The biggest flaw of comparing the histograms above is the difference in the number of total qualifiers at each position. For example, there have been 3,121 instances of a Receiver with 500 yards in a season since 1978, but only 1,617 instances of a Running Back with 500 yards. Therefore, to make a useful comparison of the two positions, we need change these numbers to percentages. More 24-year-old Receivers had 500 yards than 24-year-old Running Backs (346 vs 240, respectively). But 15% of 500 yard Running Backs were 24, as opposed to only 11% of 500 Yard Receivers.⁵ This can be visualized below:
This graph shows that Kickers tend to last longer than Quarterbacks, who in turn last longer than Receivers and Running Backs. While Running Backs have the highest peak at 24 years old, no 500 yard rushers were older than 37. Meanwhile, Kickers have the lowest peak, but the longest tail (going all the way out to age 47). In fact, almost 4% of qualifying Kickers were in their 40s!⁶
The data clearly show that position has an effect on aging. Thus, we can safely reject the null hypothesis: the assumption that position doesn’t matter was shown to be false.⁷ However, the extent of this effect has not yet been demonstrated. We have not shown that 25-year-old Receivers are better than 35-year-olds, only that there are more of them. In fact, there are some surprising results that seem to contradict the idea that aging negatively affects NFL players. In Part 4, we will examine some strange findings, and discuss an important statistical concept: survivor bias.
Footnotes
1: My goal here is to introduce the concept of the null hypothesis, not the math behind it. My calculations for hypothesis testing (and all other Python code for this article) can be found here.

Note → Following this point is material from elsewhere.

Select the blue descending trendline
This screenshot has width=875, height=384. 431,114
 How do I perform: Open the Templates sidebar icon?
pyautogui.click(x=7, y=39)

2: “Receivers” includes both Wide Receivers and Tight Ends. Because of the missing position data, it was too difficult to separate these two groups. Although this isn’t ideal, the two positions are similar enough for the purposes of exploratory analysis.
3: No Kickers qualified as any other position.
4: Mode is the value of the distribution that appears the most, and is represented in each histogram by the highest bar. For example, there are 150 26-year-old QBs with 1000 yard passing seasons, which is more than any other age.
5: The math here is simple: 240/1617 = 14.8%, while 346/3121 = 11.1%.
6: As opposed to about 1% of Quarterbacks, 0.1% of Receivers, and no Running Backs.
7: For the stats nerds: the p-value of the ANOVA test was effectively 0. The most similar positions in terms of aging were QBs and Kickers, but the difference between them was still significant at the 5% level (p = 0.0118).